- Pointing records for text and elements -
##########

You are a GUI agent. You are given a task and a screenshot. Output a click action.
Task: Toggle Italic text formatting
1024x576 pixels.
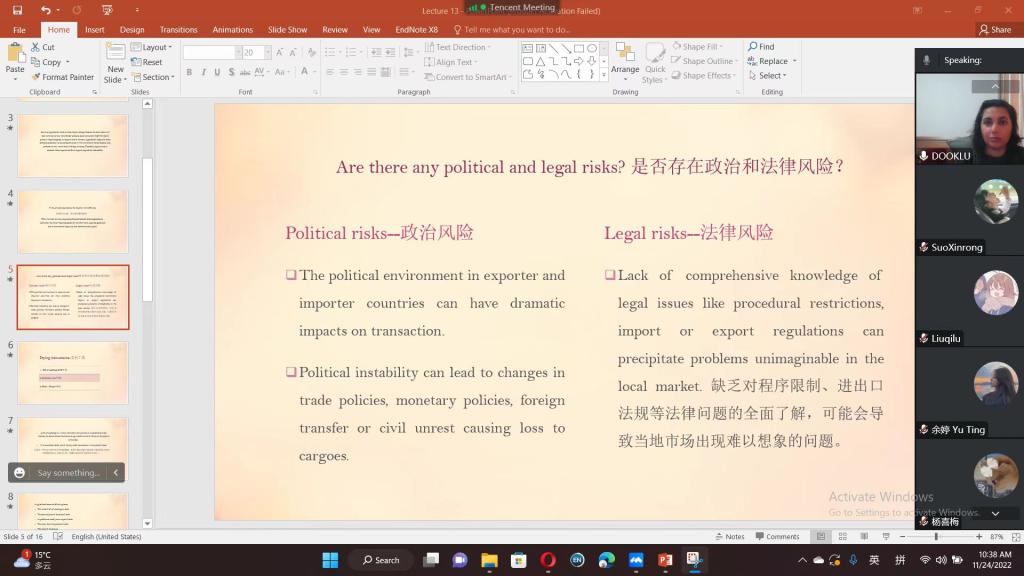(203, 72)
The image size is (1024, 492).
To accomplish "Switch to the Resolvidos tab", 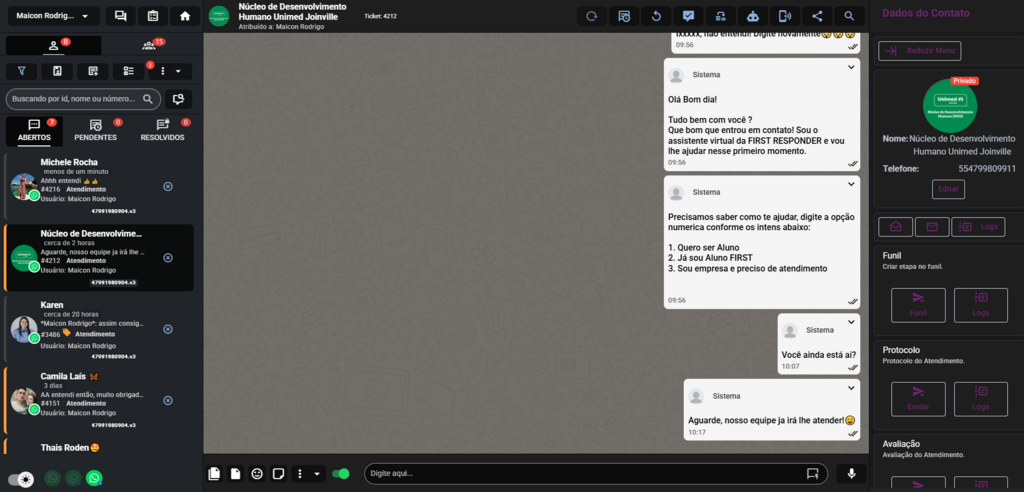I will point(162,130).
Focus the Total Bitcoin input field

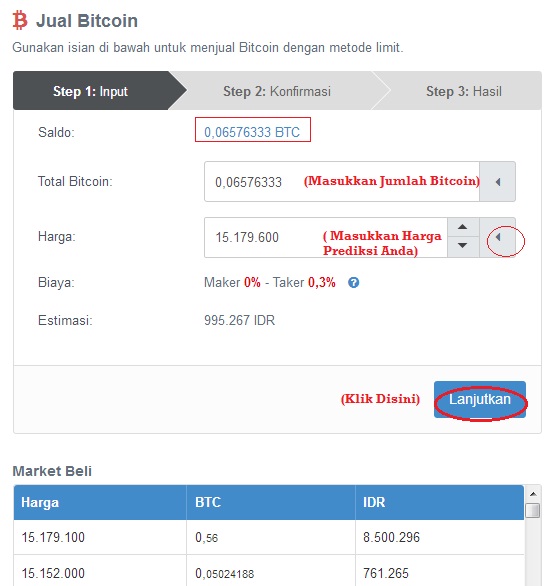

##########

- EXERCISE GOAL -
Find each line in the material above that contains the word "field" and copy those lines in full.

- EXERCISE RESPONSE -
Focus the Total Bitcoin input field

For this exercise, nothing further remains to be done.